Da questa esigenza relazionale oltre che morale nascono diverse esperienze economiche che vedono la produzione e il commercio come occasioni per stabilire e rafforzare legami. La prima in ordine temporale è l'esperienza del commercio equo e solidale, che prevede l'importazione diretta di prodotti provenienti dal Sud del mondo in modo da poter garantire ai produttori condizioni di vita dignitose. La distribuzione al pubblico avviene attraverso la rete delle «Botteghe del Mondo» (350 in Italia) e recentemente anche nella grande distribuzione con la tutela di appositi marchi di garanzia.
L'esperienza dei «Bilanci di giustizia» nasce invece in Italia negli anni '90 come una proposta di revisione del bilancio familiare secondo criteri di giustizia e di benessere. In questo modo le famiglie coinvolte sperimentano nella pratica quotidiana la ricerca di alternative concrete, cercando di improntarla a una logica di «benessere profondo» che coinvolge lo stare bene in modo armonico rispetto all'ambiente naturale e alle condizioni di vita delle altre persone, affermando in questo modo il principio del «vivere bene» come guida per le scelte di consumo.
Sempre in questa logica si muovono i Gruppi di Acquisto Solidali (GAS), gruppi di consumatori che si organizzano per gestire insieme gli acquisti da produttori scelti in base a criteri definiti all'interno del gruppo. In particolare, in questi gruppi si preferiscono produttori che siano piccoli, locali e rispettosi delle condizioni di lavoro e dell'ambiente, secondo un concetto di solidarietà che si allarga in cerchi concentrici a partire dal gruppo, per raggiungere i produttori della zona fino a estendersi ai popoli lontani che subiscono le conseguenze del consumismo occidentale e di una iniqua ripartizione delle ricchezze della Terra.
I GAS stabiliscono così relazioni sul loro territorio in cui contribuiscono ad attivare circuiti positivi di fiducia.

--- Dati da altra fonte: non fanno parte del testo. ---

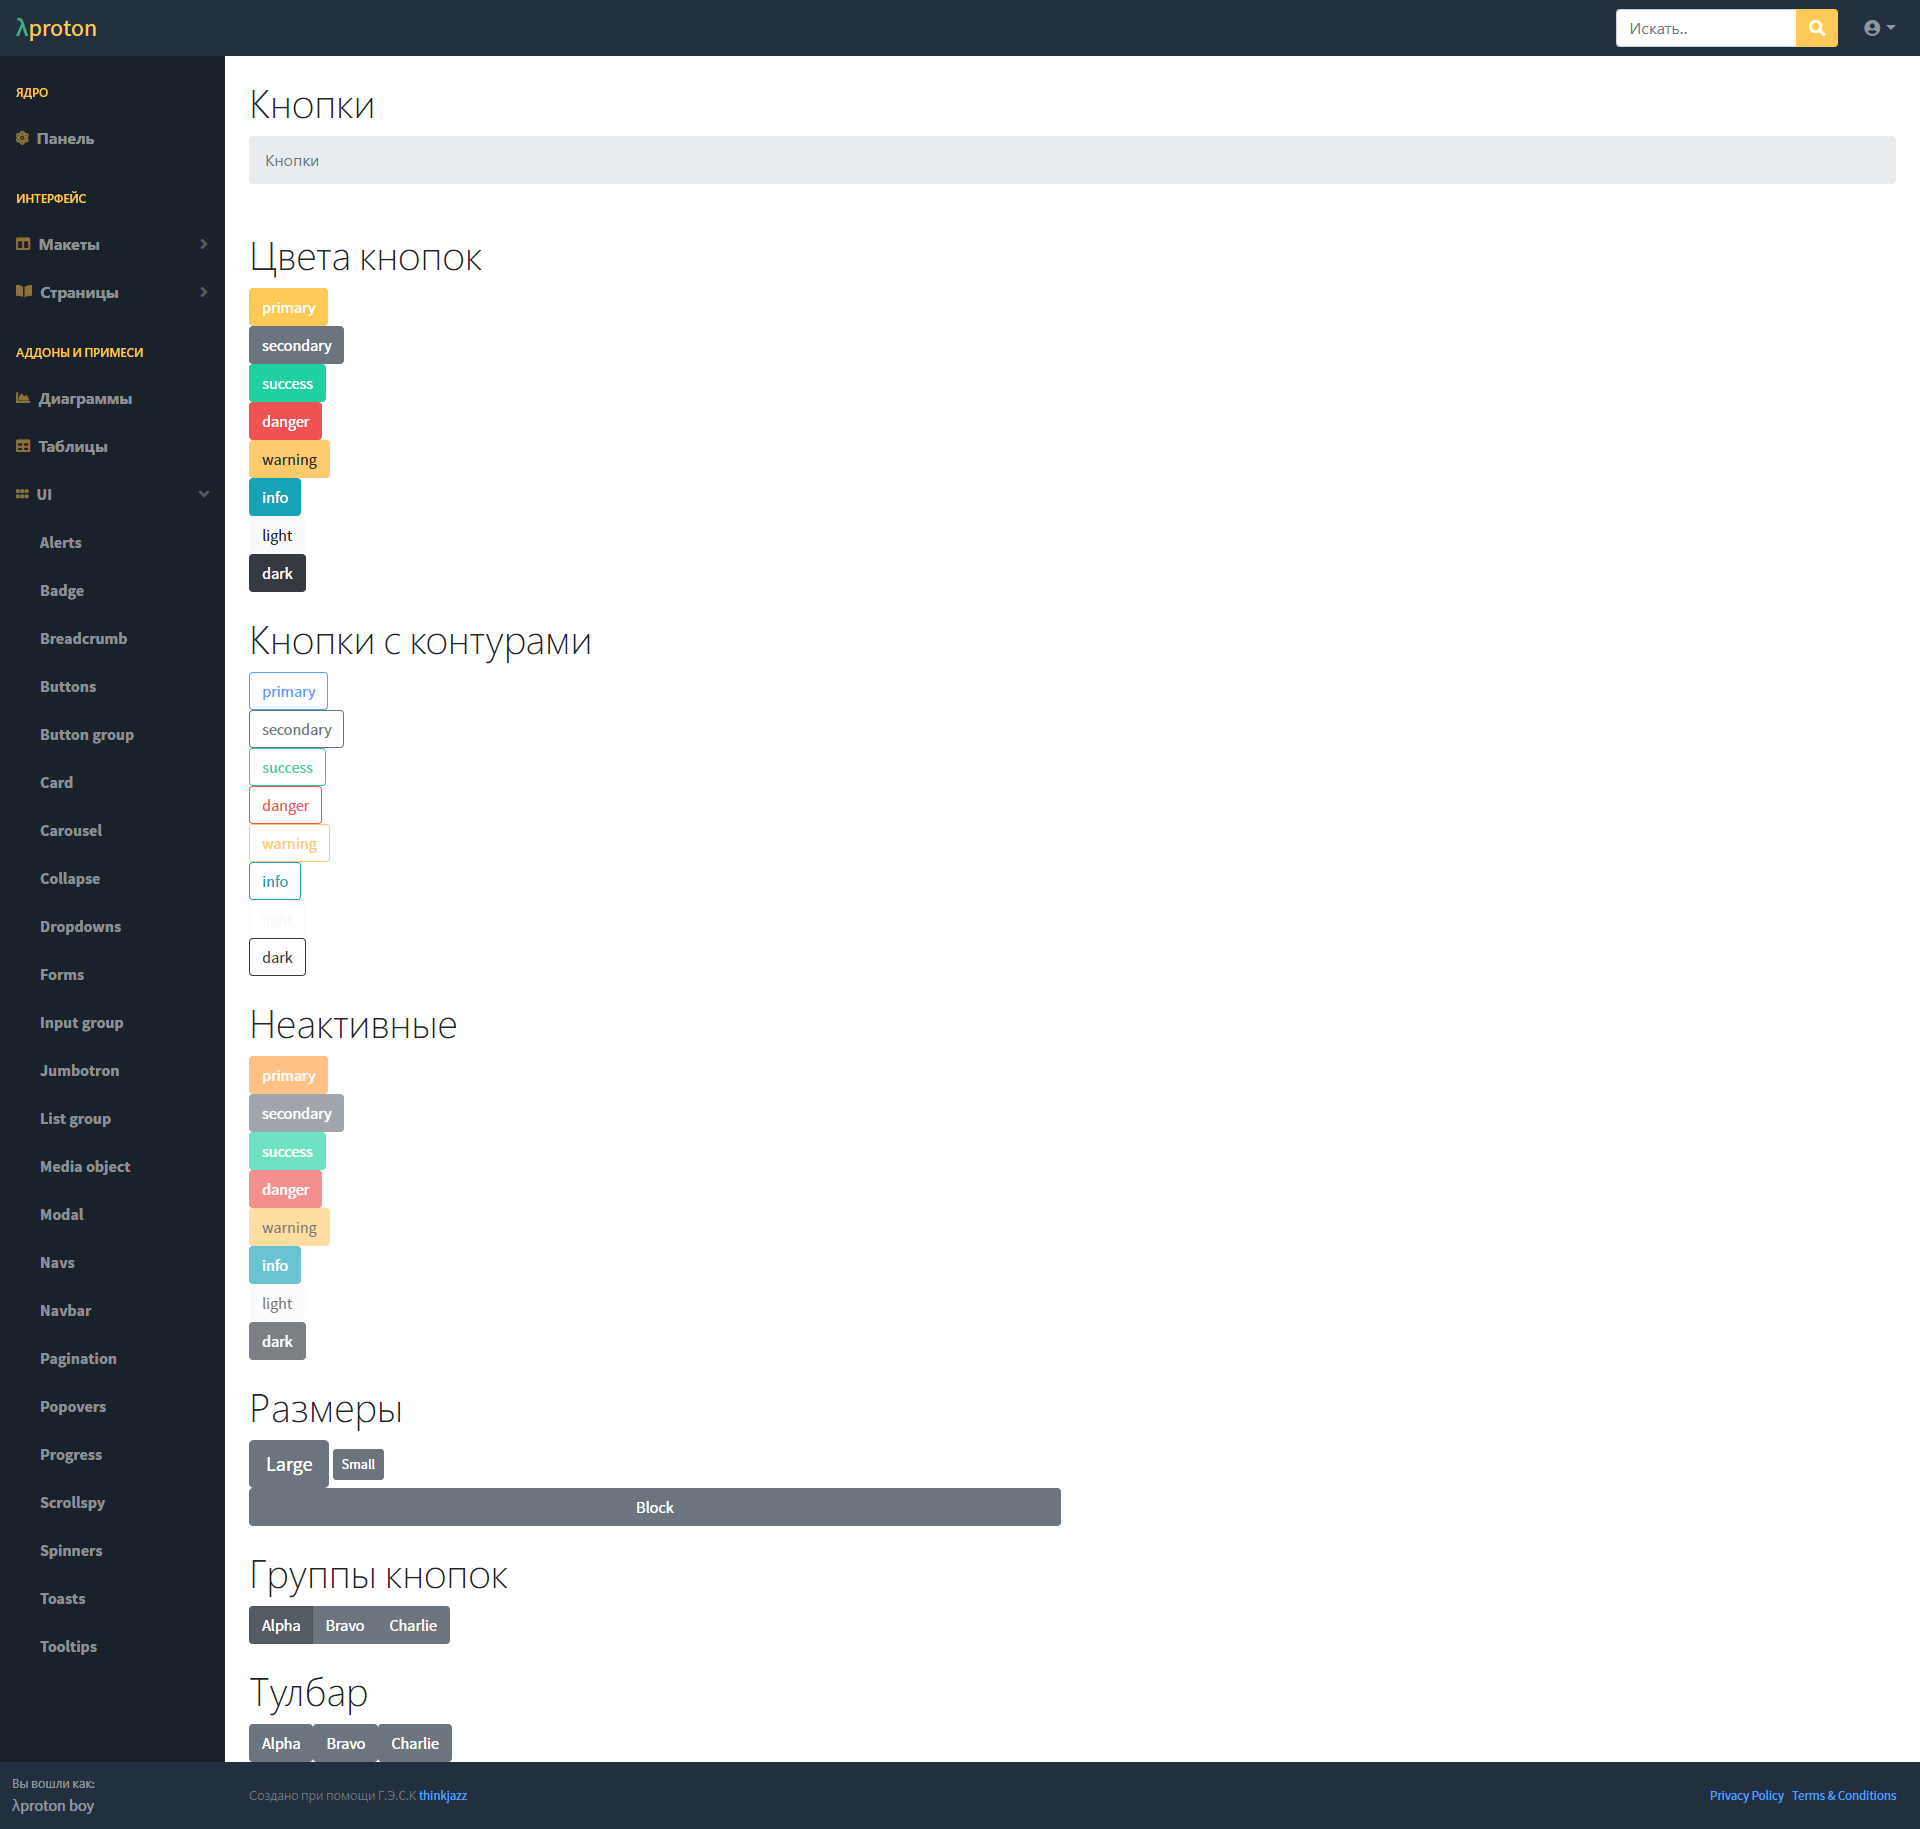Click the Страницы book icon
The height and width of the screenshot is (1829, 1920).
24,292
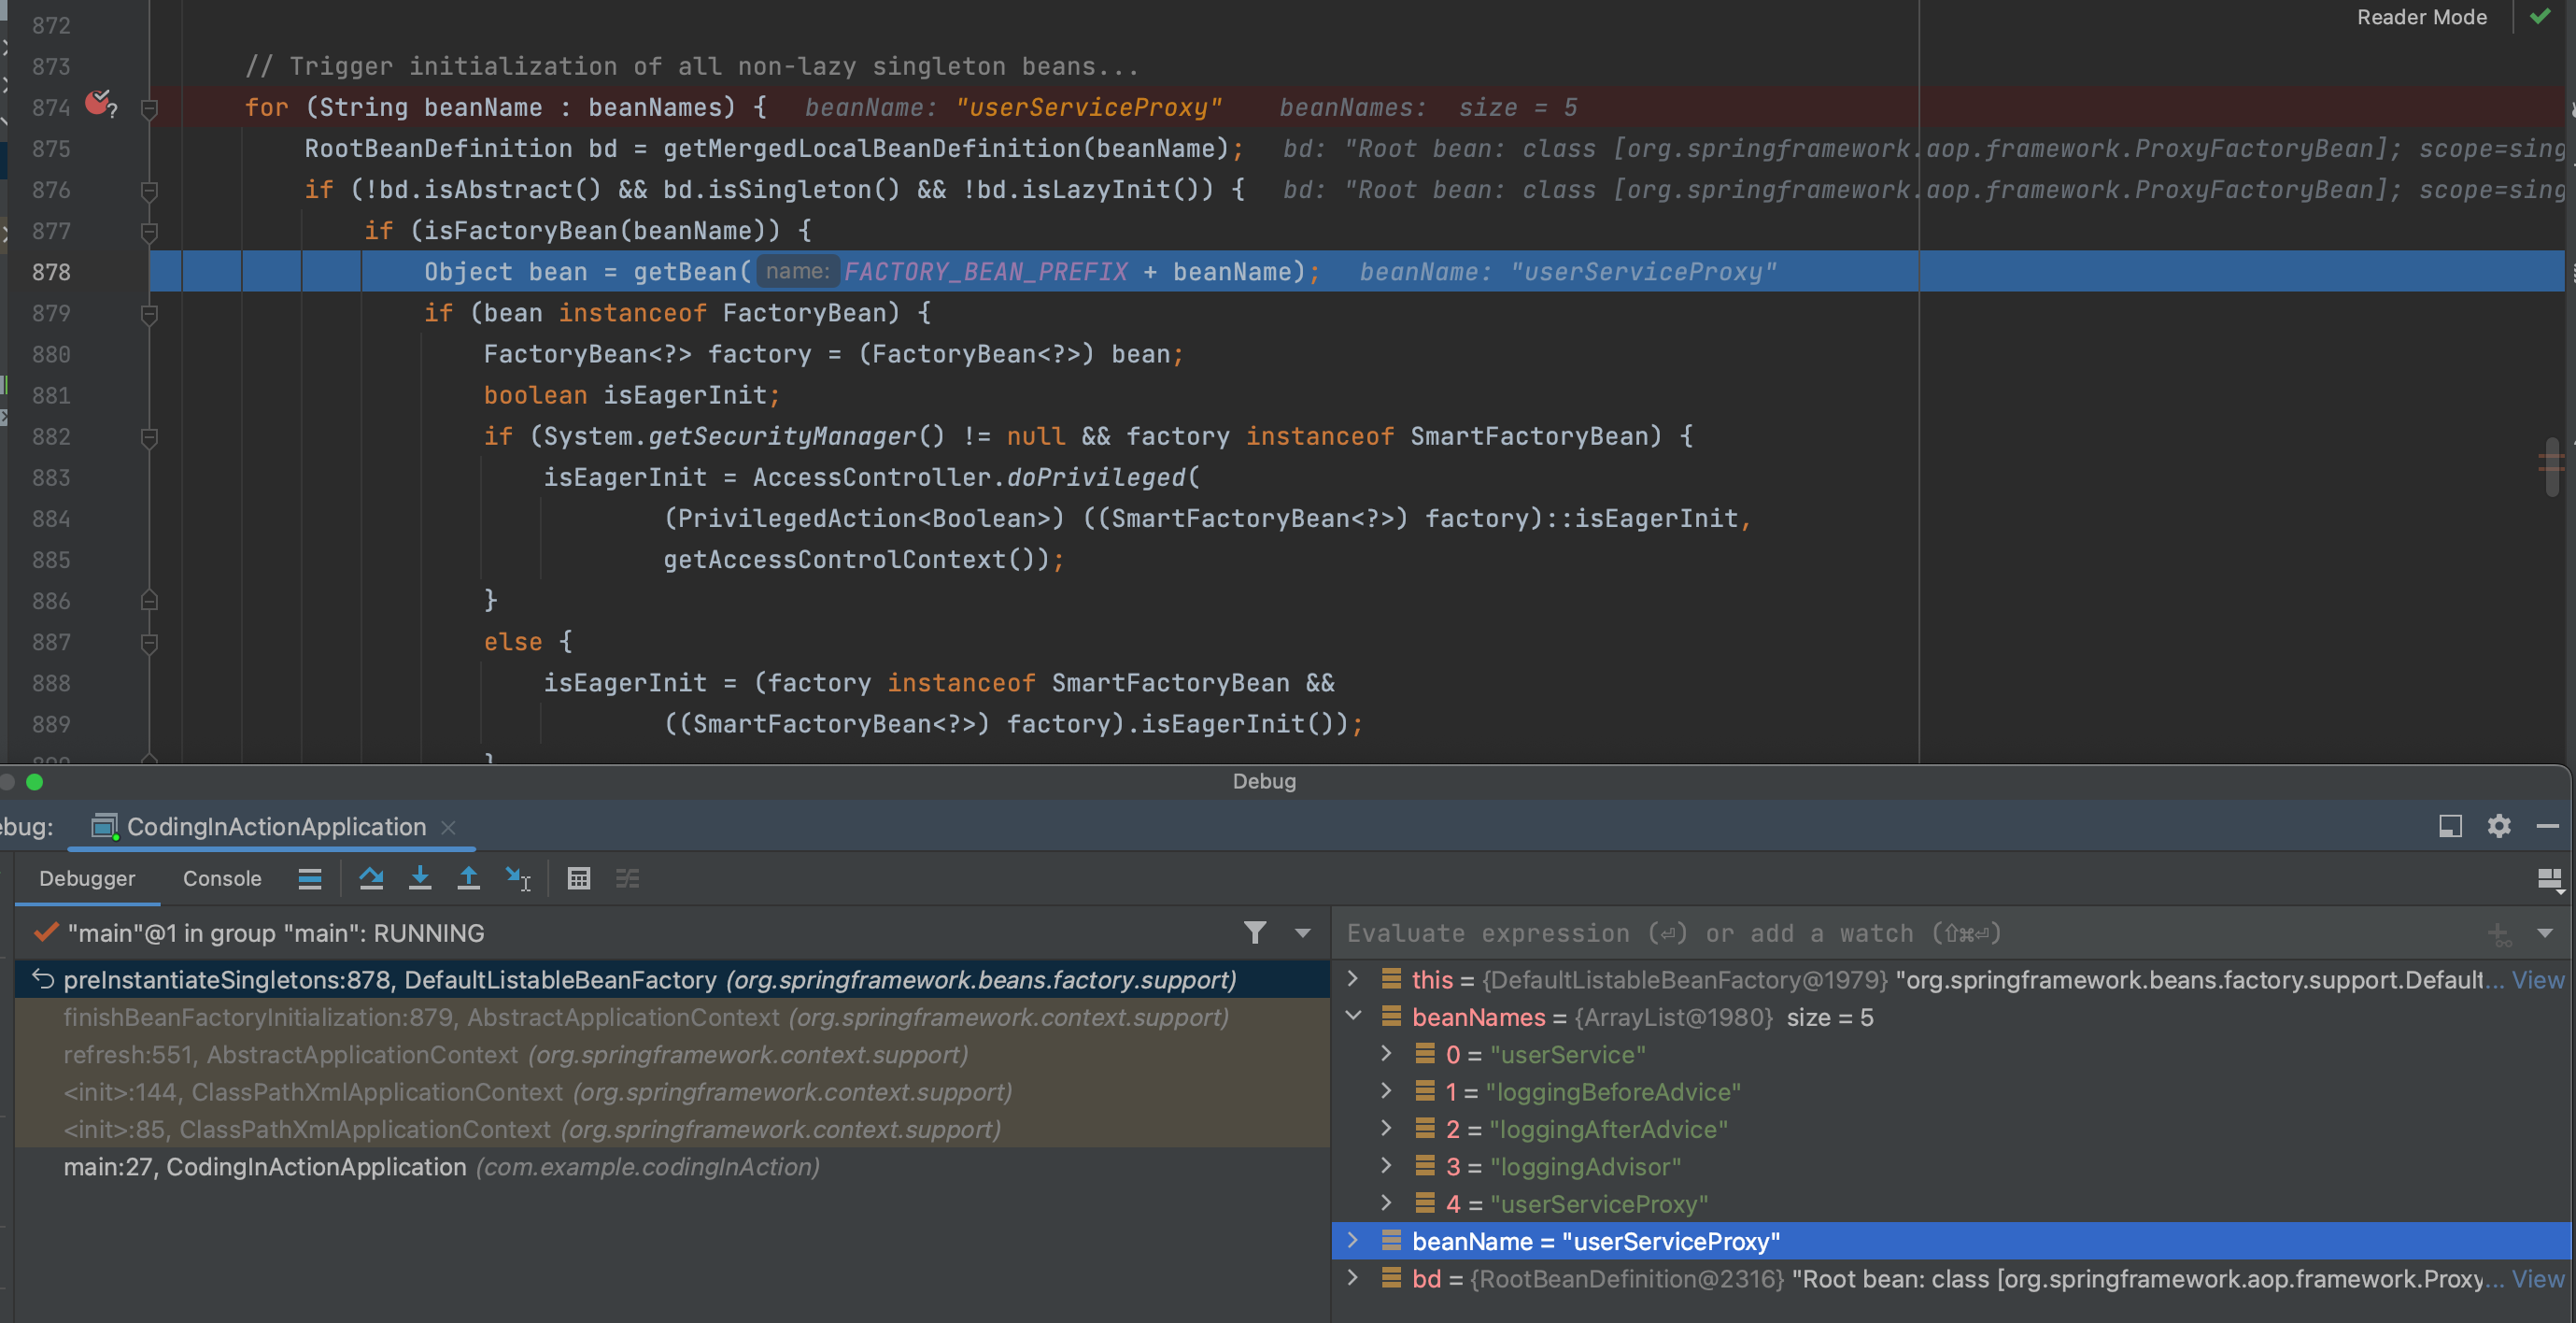Viewport: 2576px width, 1323px height.
Task: Toggle the conditional breakpoint on line 874
Action: [x=99, y=103]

Dentro a un prodotto acquistato in questo modo, oltre alla qualità, si nascondono persone in carne ed ossa conosciute direttamente: i prodotti hanno così una storia da raccontare.
I GAS censiti in Italia sono un centinaio e attraversano una fase di forte crescita, come le altre esperienze di cui abbiamo parlato. Si moltiplicano dunque le realtà presenti sul territorio, facilitando ai consumatori la ricerca di prodotti equi e solidali. Per aiutare questo compito di ricerca stanno nascendo delle guide locali che indicano al consumatore dove trovare nella sua zona le botteghe del mondo, le cooperative sociali, i gruppi di acquisto solidali, i loro fornitori, ecc. Queste guide, che costituiscono una positiva integrazione locale alla Guida al Consumo Critico, sono state pubblicate con il nome Pagine Arcobaleno o Fa' la cosa giusta! per Milano e Lombardia, Roma e Lazio, Piacenza, Bologna, Piemonte e Valle d'Aosta, mentre altre sono in preparazione.
Sfogliando queste guide ci si accorge di quanto siano presenti e vivaci le imprese che realizzano e distribuiscono prodotti e servizi secondo una visione dell'economia improntata a corrette relazioni umane. Sembra così di intravvedere sul territorio i diversi elementi per costruire catene di produzione, distribuzione e consumo di tipo solidale. L'attivazione di circuiti economici tra queste realtà sarà probabilmente il prossimo passo per i consumatori critici nel percorso di costruzione di un'alternativa economica concreta per il benessere di tutti.